The 2020 album from Ammar 808, Global Control/Invisible Invasion, is a stunning cross-cultural exploration that seamlessly blends traditional Indian music with futuristic electronic production.

The Brussels-based Tunisian electronic producer Sofyann Ben Youssef has created a rich and complex soundscape that draws on Hindu mythology and the rich musical traditions of Tamil Nadu, the southern Indian state where the album was recorded. For 24 intense days, he collaborated with top local artists to adapt their polyrhythms and Tamil songs inspired by Hindu mythology.

Youssef's previous work, including his critically acclaimed album Maghreb United, showcased his ability to blend traditional North African music with modern electronic production.
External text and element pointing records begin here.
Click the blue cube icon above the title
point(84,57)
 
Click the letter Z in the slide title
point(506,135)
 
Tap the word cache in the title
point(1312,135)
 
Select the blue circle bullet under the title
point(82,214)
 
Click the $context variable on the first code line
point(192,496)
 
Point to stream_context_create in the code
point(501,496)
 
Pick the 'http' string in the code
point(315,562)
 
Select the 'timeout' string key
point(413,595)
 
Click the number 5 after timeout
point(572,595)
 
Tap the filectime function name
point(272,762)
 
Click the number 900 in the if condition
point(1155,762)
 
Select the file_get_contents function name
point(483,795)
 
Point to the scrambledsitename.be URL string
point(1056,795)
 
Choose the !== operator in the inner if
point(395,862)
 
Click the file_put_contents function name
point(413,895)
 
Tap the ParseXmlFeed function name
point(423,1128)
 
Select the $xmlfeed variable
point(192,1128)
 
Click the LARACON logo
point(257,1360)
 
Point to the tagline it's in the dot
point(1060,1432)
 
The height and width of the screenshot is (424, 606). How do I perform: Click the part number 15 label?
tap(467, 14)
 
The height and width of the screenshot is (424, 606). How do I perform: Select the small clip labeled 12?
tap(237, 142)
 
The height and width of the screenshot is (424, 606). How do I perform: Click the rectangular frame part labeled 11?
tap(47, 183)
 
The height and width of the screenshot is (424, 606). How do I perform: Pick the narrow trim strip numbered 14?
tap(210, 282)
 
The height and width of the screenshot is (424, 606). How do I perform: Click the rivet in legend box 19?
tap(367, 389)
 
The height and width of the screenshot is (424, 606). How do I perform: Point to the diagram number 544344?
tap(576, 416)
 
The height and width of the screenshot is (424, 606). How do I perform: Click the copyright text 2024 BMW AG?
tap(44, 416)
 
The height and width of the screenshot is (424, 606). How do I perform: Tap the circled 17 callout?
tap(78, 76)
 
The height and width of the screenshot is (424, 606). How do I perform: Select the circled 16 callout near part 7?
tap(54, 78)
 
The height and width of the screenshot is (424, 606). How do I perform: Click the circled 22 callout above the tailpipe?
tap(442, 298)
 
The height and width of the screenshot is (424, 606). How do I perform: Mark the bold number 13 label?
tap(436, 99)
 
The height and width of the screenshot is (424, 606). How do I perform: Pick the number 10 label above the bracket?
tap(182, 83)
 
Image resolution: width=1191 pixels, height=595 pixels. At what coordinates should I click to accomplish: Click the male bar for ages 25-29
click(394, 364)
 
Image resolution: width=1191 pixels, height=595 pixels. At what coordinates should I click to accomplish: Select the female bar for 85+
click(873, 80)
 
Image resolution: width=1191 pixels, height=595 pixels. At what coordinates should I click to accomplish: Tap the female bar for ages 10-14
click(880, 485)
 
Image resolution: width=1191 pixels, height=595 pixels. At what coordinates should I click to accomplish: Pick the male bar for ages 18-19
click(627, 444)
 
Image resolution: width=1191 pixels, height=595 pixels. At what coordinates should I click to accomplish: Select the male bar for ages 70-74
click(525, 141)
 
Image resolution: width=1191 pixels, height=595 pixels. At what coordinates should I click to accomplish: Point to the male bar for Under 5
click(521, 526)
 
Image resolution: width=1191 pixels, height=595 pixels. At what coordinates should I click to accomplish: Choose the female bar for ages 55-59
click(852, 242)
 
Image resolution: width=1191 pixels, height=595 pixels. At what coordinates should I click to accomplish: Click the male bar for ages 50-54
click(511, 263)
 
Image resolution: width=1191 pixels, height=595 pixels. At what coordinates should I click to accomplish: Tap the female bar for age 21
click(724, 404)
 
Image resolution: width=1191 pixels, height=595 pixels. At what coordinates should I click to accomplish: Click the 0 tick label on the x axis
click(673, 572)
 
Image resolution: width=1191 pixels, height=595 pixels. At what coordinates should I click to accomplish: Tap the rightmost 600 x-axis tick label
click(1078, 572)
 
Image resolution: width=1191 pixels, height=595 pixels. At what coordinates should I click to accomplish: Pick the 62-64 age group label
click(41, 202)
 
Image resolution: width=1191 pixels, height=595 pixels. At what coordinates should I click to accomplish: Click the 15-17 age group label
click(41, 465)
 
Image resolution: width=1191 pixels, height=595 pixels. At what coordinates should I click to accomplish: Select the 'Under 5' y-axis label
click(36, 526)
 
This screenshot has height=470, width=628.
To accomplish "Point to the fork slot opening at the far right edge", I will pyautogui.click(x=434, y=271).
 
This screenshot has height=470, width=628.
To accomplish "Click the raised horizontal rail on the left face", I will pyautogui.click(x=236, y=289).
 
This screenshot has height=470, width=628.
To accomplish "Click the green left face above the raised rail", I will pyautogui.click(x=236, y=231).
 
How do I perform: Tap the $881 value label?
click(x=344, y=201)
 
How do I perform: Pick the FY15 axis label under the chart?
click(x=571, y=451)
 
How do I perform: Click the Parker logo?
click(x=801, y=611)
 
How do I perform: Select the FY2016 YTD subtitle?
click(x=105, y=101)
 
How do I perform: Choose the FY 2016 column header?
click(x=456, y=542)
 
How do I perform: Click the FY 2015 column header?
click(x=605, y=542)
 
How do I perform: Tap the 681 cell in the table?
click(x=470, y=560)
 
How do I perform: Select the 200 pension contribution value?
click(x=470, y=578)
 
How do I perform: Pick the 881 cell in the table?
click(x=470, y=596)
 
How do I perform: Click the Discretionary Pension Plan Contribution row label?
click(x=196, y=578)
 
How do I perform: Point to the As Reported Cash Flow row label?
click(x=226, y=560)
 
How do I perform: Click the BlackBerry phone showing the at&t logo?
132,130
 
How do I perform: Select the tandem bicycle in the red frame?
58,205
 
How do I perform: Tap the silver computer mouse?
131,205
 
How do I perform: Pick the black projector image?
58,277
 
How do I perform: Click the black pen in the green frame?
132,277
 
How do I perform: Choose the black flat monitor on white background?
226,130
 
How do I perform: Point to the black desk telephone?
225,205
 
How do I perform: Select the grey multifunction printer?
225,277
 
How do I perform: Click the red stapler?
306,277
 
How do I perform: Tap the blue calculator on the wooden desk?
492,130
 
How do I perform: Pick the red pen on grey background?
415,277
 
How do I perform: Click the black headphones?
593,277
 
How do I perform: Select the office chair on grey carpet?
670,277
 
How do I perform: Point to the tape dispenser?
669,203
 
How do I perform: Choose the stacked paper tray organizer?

With Global Control/Invisible Invasion, he turns his attention to the classical music of southern India, delving into the intricacies of Carnatic music and incorporating it into his unique sonic palette. The result is an album that feels both otherworldly and deeply rooted in tradition. But his ability to blend diverse musical styles and cultures is impressive. It is also timely, as he tackles the themes of its title. In an interview, he explained that "global control" and "invisible invasion" are metaphors that are both very old and very current, pointing to the Hindu belief system that "the invisible invasion happens in the brain, the soul. We're invaded without ever seeing it externally, and this system decrees our fate." The sonic journey of Global Control/Invisible Invasion juxtaposes throughout in perfect accordance with this theme, featuring both unease and introspection, micro and macro, from the personal to the universal.

The album's opening track, Marivere Gati, is a haunting melody that seamlessly blends traditional South Indian music with futuristic sounds. Vocals from Carnatic singer Susha float atop a pulsing beat, creating a hypnotic soundscape that transports the listener to another realm of cultural singularity. The Mahabharata-inspired Ey Paavi follows with its hypnotic 303 beats and Tamil vocals filtered through electronic effects. Featuring Kali Dass's soulful singing and a dynamic rhythm section, it is a song with an almost rap battle intensity between mythological rivals Duryodhana and Bhima. Dass adds a South Indian touch to Arisothari Yen Devi, where the combination of his stirring voice and a powerful bassline results in a heavy, almost industrial feel.

The album's centerpiece is Geeta Duniki, a stunning track with Susha's vocals again taking center stage, this time set against an upbeat melody of glitchy electronics and thundering drums. On Geeta Duniki, Ammar 808's production is masterful, weaving together layers of percussion, drone effects, and digital manipulation to create a rich and immersive sonic landscape. Susha appears again on Pahi Jagajjanani. This time her voice takes on a more ethereal quality, floating over a bed of shimmering electronics and subtle percussion. Slower and more contemplative than the rest, Pahi Jagajjanani is a beautiful and calming interlude before the album's introspective final track, Summa Solattumaa.

Despite its complex and often experimental nature, Global Control/Invisible Invasion never feels inaccessible or pretentious. Instead, Youssef's production is both lush and spacious, giving the album a sense of openness and room to breathe. At times, the album feels like a journey through different sonic landscapes, with each track offering a new perspective on Youssef's vision. Throughout, Youssef and his diverse range of artists expertly balance the traditional and the modern, creating an album that feels both timeless and forward-thinking. It's a testament to his skill as a producer and his willingness to push the boundaries of what's possible in music. Whether you're a fan of electronic music, traditional Indian music, or just great music in general, Global Control/Invisible Invasion is an album that deserves your attention, transcending borders and merging cultures.